### PASSAGE PROVIDED
------------------------------

Literate Reporting, anyone?

I recently discovered Sweave, and have become enamored with Literate Reporting. (That is, the idea of including the report text and the calculations behind the report in the same document, which can be woven to create a final report that includes both, or can be tangled to get just the calculations without the extra verbiage. This helps with transparency and reproducibility in research.)

As I began typing this, it struck me that perhaps Mathmatica, Maple, and other such programs have a good enough notebook environment that people use them for Literate Reporting, without even knowing the term. Is that the case? Or do most people use their scientific-program-of-choice to crunch the numbers and make the graphs, then bring them by hand into a LaTeX-based program (or, shudder, Word) to create the final article?

Sweave is a tool that works with LaTeX and R, so that you can embed R commands into LaTeX as a .Stex document, and then Sweave it (through R) into a .tex document. The embedded R commands can have a variety of flags such that: 1) the R code is echoed in a tt-style, 2) the textual output of the R code is shown in a tt-style, 3) neither the R code nor its output is shown, or 4) both are shown. You can also include the graphical output of R plotting commands, and you can include the results of R commands inline, in the context's style. (You might wonder why you'd want option #3, above, but that allows you to do calculations and save them into variables for later display. Or you could use it simply to save your final calculations and graph-making in the same document as your report, for future reference.)

You can also use R libraries that output TeX, such as xtable, to include tables and other kinds of output from the R code as well.

------------------------------

### DATA TO USE

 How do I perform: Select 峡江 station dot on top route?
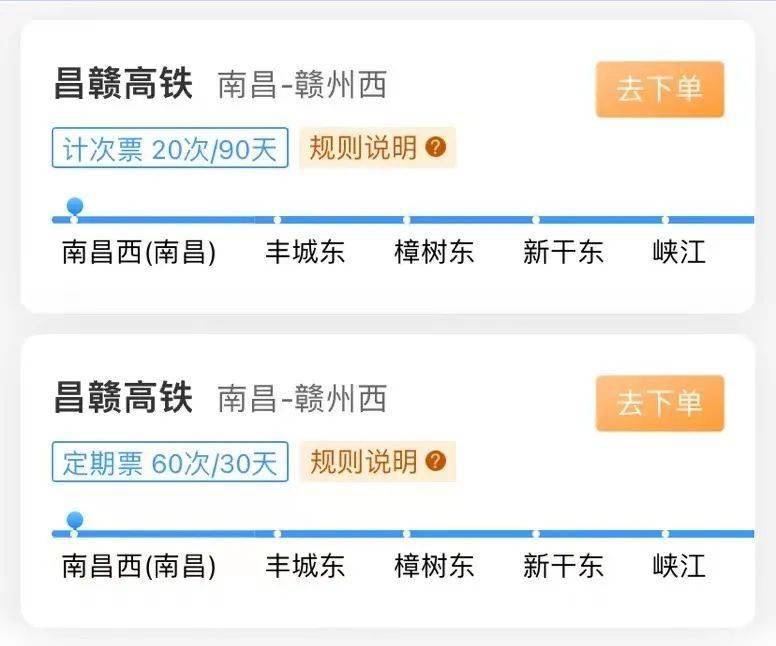665,220
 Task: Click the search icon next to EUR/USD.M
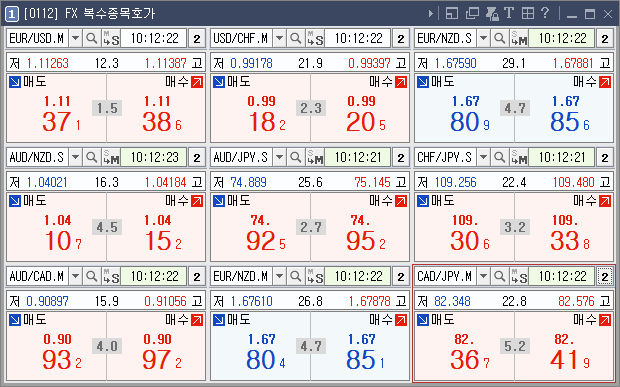pyautogui.click(x=92, y=38)
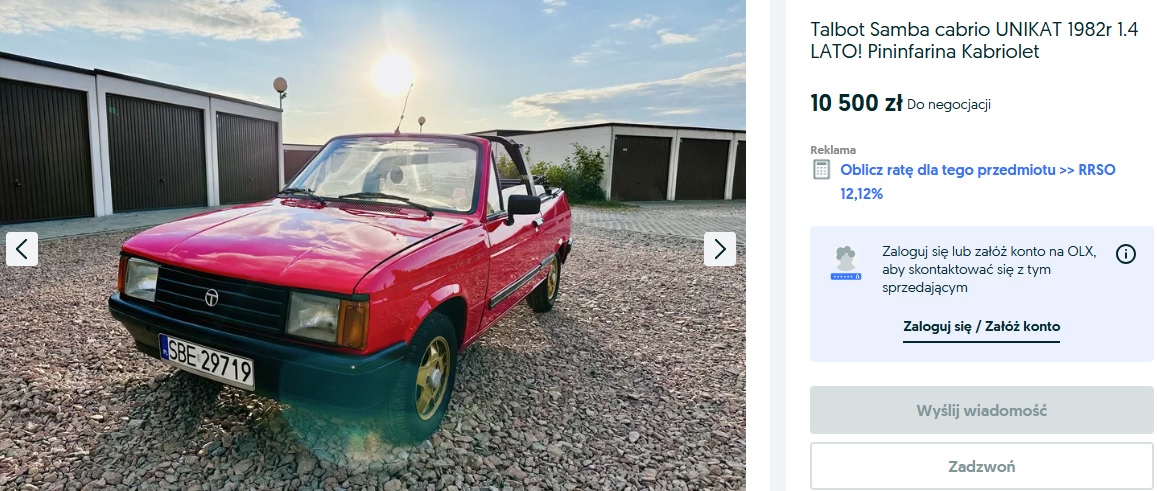The image size is (1157, 491).
Task: Open 'Oblicz ratę dla tego przedmiotu' link
Action: [x=948, y=170]
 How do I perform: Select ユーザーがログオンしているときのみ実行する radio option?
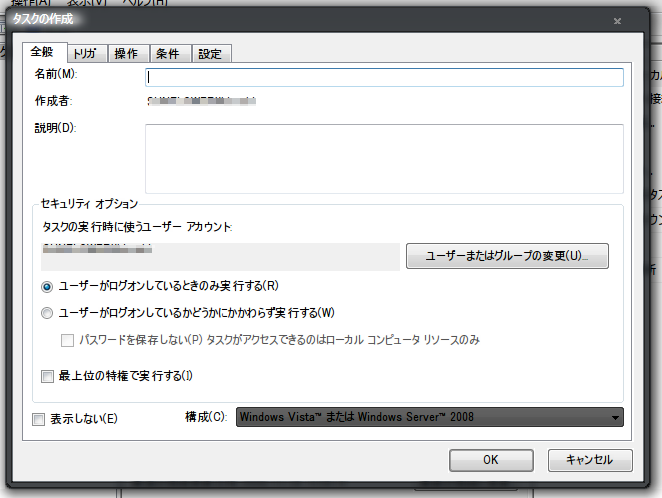(47, 286)
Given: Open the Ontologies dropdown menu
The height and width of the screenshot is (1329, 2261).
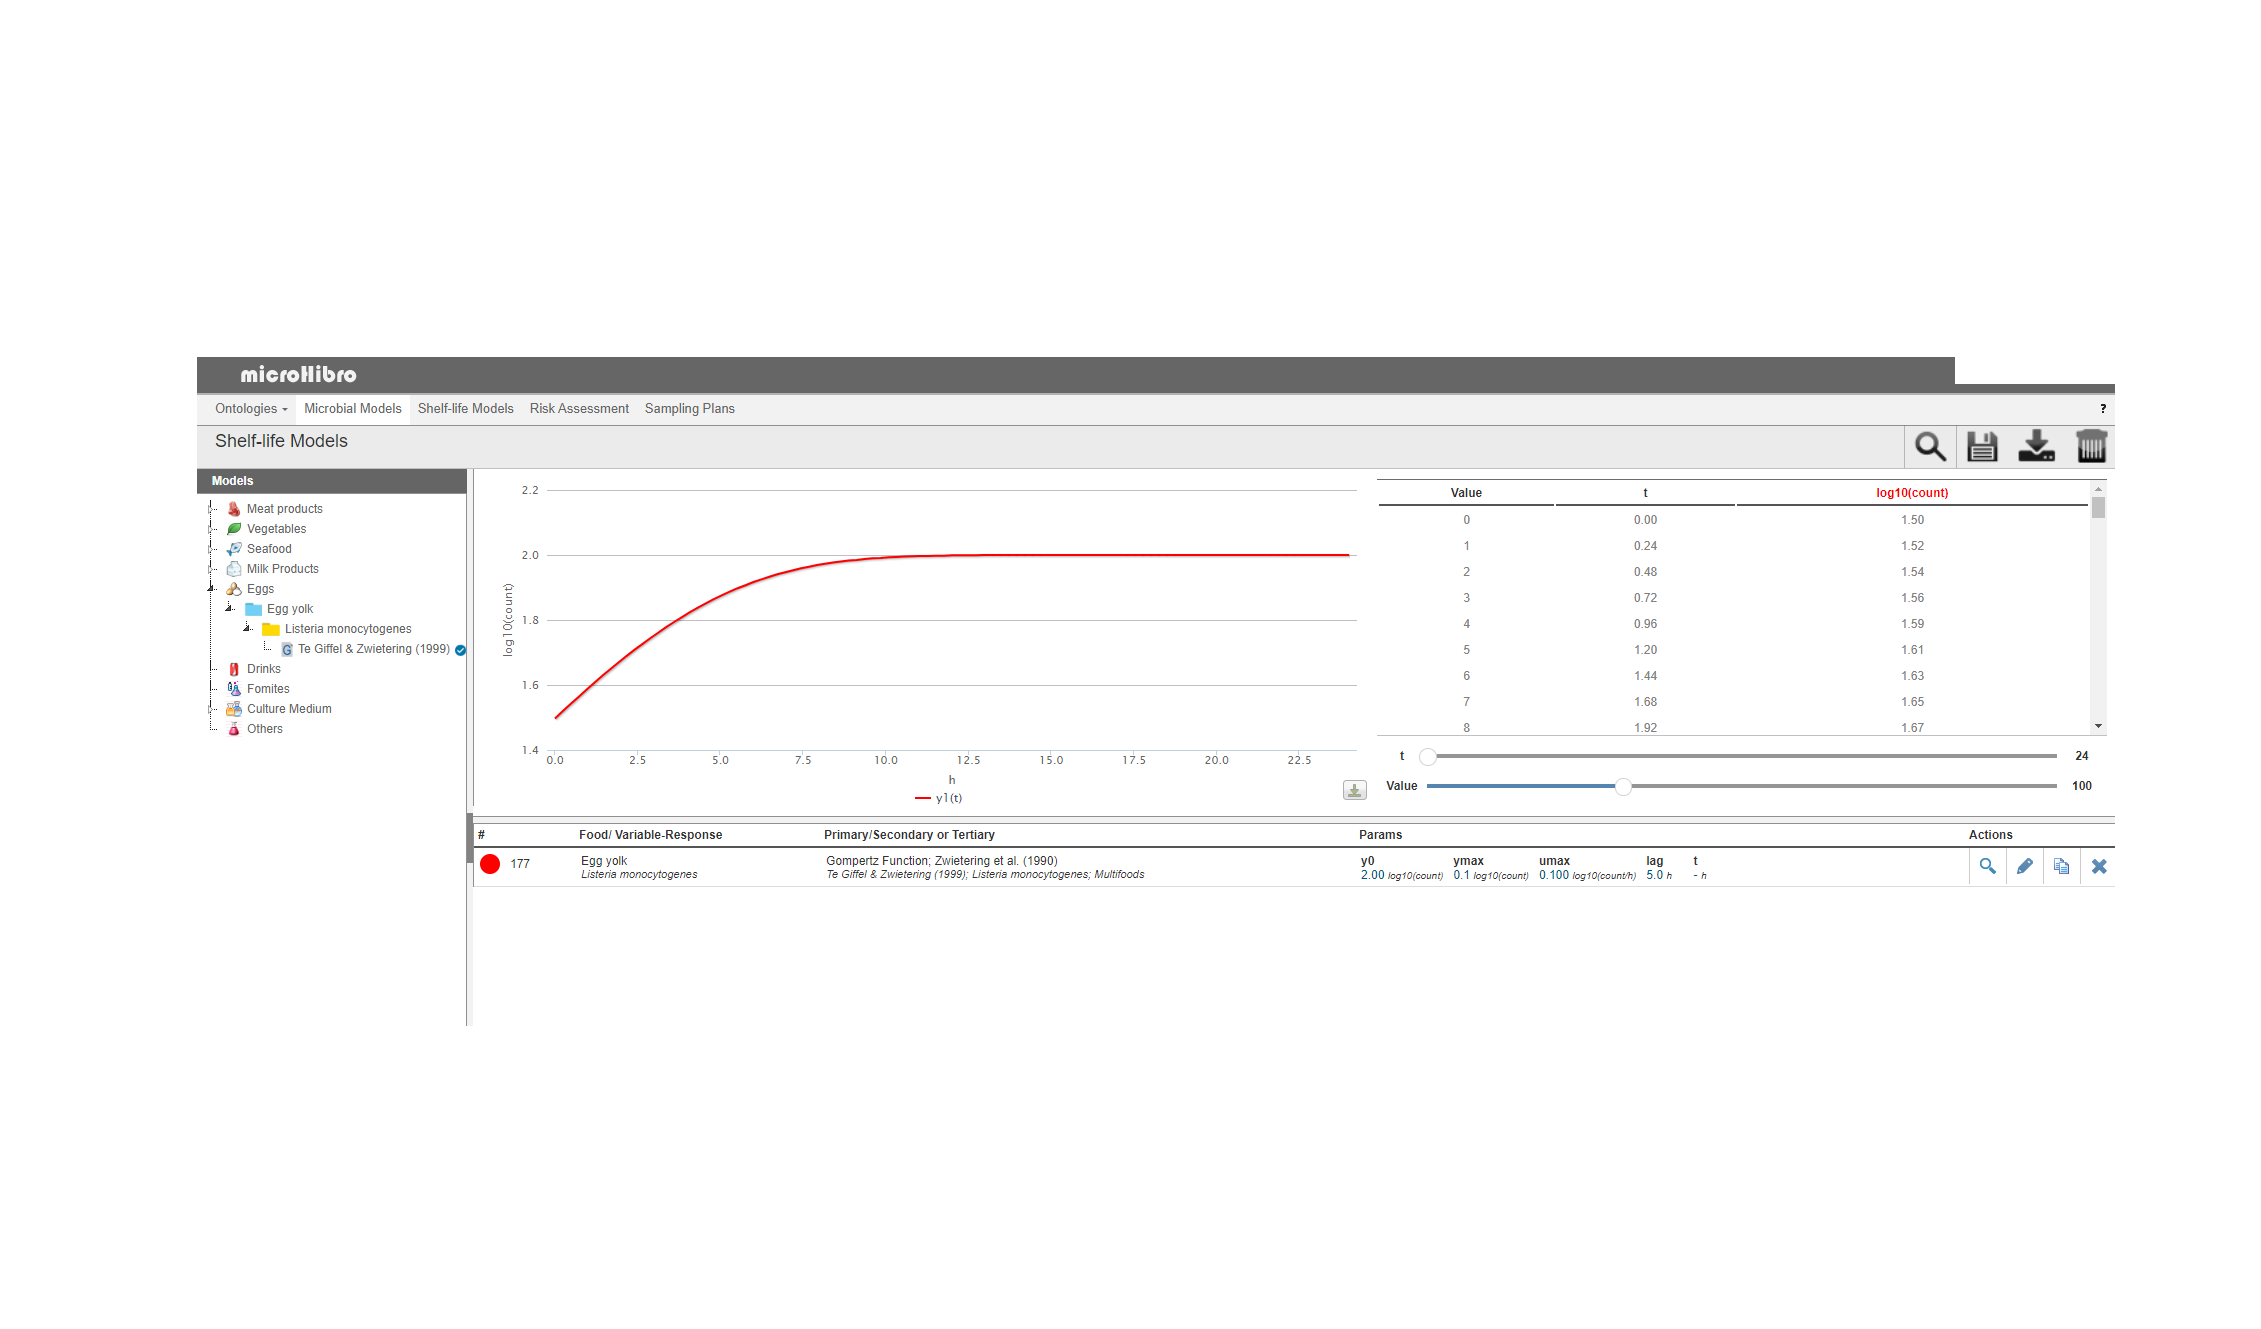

------------------------------

### STATED PROBLEM 1
Copy from the post on Literate Reporting, word for word, the section from "As I began typing" up to and including "the final article?".
### STATED PROBLEM 2
Please rewrite all the records with "perform" swapped for "carry out", keeping every other part the same and leaving out the pictures.

### EXERCISE RESPONSE 1
As I began typing this, it struck me that perhaps Mathmatica, Maple, and other such programs have a good enough notebook environment that people use them for Literate Reporting, without even knowing the term. Is that the case? Or do most people use their scientific-program-of-choice to crunch the numbers and make the graphs, then bring them by hand into a LaTeX-based program (or, shudder, Word) to create the final article?

### EXERCISE RESPONSE 2
 How do I carry out: Select 峡江 station dot on top route?
665,220
 Task: Click the search icon next to EUR/USD.M
pyautogui.click(x=92, y=38)
The image size is (1157, 491).
Task: Open 'Oblicz ratę dla tego przedmiotu' link
Action: [x=948, y=170]
 How do I carry out: Select ユーザーがログオンしているときのみ実行する radio option?
(47, 286)
Given: Open the Ontologies dropdown menu
The height and width of the screenshot is (1329, 2261).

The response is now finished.